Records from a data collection
*-*-*
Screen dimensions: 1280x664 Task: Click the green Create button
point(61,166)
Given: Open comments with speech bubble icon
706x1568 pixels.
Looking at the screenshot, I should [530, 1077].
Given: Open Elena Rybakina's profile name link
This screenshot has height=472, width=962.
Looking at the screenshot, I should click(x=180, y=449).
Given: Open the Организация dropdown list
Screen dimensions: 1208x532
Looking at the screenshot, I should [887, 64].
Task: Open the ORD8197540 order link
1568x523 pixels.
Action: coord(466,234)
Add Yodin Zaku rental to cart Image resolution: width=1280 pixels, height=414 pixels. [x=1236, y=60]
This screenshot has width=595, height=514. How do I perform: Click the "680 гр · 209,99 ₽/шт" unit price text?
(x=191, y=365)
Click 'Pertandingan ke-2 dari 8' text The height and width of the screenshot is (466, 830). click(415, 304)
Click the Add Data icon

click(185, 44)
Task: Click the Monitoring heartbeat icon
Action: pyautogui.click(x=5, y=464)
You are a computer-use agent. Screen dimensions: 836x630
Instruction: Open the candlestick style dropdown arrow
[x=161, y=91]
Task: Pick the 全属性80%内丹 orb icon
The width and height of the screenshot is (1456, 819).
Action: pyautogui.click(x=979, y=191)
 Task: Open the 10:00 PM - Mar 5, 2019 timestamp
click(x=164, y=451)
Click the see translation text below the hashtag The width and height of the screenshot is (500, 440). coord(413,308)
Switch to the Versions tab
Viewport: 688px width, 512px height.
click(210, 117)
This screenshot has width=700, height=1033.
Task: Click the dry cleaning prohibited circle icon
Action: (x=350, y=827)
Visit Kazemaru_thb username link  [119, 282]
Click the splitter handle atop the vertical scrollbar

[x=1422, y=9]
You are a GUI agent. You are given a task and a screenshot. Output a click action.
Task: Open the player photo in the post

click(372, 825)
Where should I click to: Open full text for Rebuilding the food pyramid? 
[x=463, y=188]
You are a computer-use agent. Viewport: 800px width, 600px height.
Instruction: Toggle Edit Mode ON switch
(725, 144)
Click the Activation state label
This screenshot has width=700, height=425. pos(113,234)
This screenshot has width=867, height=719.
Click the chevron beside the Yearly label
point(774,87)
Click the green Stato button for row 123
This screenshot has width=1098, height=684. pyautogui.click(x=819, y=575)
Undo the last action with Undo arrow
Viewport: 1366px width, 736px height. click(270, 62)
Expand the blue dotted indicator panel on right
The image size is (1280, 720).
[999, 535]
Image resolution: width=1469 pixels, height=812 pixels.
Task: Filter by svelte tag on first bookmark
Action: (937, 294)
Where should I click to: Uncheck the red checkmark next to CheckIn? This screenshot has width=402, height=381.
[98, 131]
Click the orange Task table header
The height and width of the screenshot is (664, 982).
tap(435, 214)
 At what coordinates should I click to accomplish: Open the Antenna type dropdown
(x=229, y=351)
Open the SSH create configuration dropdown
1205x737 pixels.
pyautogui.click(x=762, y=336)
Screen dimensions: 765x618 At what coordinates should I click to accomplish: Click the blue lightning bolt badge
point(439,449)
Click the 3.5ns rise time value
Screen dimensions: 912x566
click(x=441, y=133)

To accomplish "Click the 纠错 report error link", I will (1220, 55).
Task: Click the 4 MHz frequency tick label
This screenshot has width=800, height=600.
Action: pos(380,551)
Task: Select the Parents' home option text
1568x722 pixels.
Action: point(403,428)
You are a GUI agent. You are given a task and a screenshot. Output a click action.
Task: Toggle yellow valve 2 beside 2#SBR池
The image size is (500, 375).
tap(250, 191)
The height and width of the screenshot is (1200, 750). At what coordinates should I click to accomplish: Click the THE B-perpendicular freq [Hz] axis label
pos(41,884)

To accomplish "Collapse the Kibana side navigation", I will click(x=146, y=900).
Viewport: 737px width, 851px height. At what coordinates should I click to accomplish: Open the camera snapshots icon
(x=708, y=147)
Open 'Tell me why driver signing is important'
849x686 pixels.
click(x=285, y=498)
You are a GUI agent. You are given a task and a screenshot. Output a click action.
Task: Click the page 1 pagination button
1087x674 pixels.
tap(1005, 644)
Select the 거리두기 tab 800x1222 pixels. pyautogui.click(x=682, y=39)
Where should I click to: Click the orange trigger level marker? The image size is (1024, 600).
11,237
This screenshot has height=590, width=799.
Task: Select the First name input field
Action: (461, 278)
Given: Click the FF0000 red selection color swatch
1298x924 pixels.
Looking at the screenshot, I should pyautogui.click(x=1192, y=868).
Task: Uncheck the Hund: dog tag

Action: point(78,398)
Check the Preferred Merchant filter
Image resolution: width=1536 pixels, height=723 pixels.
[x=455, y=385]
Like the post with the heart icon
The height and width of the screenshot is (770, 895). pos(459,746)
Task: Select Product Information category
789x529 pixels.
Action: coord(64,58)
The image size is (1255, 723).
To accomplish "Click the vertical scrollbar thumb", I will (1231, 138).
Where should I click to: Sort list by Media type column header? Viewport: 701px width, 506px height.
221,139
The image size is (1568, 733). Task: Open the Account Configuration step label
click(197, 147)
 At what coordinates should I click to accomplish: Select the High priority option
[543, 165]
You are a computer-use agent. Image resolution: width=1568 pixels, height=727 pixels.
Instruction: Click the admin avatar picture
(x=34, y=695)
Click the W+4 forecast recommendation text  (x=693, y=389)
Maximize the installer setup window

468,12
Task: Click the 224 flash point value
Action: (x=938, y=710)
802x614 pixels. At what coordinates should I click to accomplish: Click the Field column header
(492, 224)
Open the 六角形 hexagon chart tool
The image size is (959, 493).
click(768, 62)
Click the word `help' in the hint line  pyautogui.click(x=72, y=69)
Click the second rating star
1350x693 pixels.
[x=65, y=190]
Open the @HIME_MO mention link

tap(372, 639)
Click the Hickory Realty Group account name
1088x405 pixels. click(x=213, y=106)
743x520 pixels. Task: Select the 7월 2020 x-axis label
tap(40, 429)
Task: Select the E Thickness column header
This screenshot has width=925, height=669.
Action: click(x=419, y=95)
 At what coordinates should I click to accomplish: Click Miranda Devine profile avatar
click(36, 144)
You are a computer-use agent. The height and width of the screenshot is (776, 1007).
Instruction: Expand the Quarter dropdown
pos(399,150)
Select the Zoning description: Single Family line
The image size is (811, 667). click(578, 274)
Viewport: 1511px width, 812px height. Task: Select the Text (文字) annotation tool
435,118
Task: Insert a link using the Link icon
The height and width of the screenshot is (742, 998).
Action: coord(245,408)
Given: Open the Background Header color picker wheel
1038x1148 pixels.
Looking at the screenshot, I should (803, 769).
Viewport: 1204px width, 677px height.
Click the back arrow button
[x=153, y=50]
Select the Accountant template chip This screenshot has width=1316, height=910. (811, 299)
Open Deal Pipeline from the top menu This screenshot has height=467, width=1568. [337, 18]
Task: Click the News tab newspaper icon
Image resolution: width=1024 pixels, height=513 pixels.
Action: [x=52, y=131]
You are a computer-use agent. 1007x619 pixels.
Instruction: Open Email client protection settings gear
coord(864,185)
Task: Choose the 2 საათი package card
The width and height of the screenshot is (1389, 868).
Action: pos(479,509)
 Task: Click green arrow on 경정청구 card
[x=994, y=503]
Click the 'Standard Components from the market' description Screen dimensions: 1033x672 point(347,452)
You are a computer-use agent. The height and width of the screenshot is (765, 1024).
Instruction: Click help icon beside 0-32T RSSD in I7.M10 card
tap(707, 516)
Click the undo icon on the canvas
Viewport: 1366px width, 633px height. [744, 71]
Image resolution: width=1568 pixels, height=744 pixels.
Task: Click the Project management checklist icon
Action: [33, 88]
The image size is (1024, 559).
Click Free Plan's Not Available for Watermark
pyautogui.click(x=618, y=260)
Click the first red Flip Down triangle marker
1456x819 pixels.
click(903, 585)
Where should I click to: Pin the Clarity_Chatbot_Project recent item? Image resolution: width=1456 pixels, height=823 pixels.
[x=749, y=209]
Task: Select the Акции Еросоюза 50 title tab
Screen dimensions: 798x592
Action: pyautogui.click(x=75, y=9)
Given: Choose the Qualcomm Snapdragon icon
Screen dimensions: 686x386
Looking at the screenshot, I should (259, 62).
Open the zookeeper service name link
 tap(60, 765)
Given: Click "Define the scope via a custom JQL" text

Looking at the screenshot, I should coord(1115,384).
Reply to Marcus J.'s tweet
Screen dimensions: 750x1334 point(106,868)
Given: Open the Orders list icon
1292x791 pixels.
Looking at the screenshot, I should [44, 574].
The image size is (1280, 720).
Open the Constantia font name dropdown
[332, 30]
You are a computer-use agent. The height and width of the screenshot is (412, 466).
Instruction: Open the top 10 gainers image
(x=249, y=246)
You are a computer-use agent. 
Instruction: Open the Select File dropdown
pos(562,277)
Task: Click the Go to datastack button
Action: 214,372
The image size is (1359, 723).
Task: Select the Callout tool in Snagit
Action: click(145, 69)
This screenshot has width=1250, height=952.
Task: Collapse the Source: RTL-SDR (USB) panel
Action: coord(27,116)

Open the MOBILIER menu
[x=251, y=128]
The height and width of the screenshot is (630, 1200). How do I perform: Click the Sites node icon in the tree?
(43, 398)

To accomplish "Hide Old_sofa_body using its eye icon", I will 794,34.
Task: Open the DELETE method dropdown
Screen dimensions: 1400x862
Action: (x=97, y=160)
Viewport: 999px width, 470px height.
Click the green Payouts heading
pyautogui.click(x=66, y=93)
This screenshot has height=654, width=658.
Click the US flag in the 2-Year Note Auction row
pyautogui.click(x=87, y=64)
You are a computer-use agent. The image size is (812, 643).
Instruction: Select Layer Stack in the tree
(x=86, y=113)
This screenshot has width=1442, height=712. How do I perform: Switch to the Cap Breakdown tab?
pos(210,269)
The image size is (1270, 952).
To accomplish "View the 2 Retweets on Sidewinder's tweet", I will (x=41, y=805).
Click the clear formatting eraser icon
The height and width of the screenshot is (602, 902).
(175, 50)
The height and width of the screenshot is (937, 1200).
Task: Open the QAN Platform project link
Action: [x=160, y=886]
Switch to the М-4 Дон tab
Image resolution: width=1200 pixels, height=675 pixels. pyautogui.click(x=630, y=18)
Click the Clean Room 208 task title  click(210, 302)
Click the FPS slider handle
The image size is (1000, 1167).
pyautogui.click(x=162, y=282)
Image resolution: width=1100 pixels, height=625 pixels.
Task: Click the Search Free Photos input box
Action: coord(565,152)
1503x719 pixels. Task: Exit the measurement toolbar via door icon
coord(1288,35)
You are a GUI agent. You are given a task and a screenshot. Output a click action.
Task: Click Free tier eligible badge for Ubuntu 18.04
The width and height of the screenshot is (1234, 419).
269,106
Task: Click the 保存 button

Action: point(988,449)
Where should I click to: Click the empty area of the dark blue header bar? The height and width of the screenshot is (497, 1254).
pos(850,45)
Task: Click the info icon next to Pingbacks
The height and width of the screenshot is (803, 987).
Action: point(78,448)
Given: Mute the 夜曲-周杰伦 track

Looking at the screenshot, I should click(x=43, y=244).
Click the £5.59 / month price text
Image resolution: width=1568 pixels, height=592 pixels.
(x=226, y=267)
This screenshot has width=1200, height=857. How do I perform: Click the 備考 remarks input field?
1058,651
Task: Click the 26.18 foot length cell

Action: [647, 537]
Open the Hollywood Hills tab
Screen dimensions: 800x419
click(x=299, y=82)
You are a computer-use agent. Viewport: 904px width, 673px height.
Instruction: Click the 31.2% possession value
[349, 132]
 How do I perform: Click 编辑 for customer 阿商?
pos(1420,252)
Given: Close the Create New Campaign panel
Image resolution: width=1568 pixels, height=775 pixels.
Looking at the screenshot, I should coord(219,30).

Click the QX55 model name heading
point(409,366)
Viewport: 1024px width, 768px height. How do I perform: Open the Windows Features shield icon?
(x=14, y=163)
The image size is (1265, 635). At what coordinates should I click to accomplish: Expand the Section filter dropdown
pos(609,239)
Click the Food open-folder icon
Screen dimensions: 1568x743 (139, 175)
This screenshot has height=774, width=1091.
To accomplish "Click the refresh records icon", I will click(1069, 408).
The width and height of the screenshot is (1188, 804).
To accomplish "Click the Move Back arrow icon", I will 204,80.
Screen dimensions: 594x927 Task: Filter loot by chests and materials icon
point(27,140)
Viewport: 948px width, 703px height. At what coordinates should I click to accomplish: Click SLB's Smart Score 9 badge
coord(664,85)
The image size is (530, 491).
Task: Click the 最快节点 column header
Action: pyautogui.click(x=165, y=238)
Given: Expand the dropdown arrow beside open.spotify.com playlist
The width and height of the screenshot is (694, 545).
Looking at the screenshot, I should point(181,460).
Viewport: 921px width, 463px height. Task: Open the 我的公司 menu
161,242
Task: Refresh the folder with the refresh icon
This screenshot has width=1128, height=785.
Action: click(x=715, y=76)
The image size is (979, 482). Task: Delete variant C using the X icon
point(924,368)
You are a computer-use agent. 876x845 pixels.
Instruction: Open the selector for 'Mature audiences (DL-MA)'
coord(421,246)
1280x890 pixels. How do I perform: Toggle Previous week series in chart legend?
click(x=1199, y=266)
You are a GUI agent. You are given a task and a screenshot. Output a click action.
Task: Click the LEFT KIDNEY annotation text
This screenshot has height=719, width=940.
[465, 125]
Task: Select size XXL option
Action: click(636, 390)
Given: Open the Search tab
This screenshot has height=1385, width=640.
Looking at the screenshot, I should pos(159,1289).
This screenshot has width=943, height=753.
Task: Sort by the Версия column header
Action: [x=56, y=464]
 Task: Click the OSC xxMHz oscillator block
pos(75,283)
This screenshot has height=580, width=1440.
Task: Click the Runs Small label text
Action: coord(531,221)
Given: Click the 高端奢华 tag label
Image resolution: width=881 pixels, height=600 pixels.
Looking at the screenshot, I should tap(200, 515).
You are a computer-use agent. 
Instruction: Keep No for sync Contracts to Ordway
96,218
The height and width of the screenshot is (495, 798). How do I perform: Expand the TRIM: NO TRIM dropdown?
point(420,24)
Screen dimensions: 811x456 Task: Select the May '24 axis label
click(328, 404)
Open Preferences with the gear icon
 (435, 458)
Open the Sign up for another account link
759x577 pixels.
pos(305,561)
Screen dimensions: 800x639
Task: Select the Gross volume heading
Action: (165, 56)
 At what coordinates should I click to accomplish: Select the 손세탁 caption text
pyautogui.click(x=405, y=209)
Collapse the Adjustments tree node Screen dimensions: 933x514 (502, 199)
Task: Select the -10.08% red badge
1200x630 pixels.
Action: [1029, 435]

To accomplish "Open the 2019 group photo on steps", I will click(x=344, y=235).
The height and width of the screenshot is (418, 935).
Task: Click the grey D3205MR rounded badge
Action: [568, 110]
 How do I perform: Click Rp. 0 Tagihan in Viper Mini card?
*-*-*
What is needed: What is needed is a verbatim copy of every line in the records above from the one containing "This screenshot has width=1128, height=785." down to the one containing "Given: Open the Search tab", both included, and nothing more.

Answer for the task:
This screenshot has width=1128, height=785.
Action: click(x=715, y=76)
The image size is (979, 482). Task: Delete variant C using the X icon
point(924,368)
You are a computer-use agent. 876x845 pixels.
Instruction: Open the selector for 'Mature audiences (DL-MA)'
coord(421,246)
1280x890 pixels. How do I perform: Toggle Previous week series in chart legend?
click(x=1199, y=266)
You are a GUI agent. You are given a task and a screenshot. Output a click action.
Task: Click the LEFT KIDNEY annotation text
This screenshot has height=719, width=940.
[465, 125]
Task: Select size XXL option
Action: click(636, 390)
Given: Open the Search tab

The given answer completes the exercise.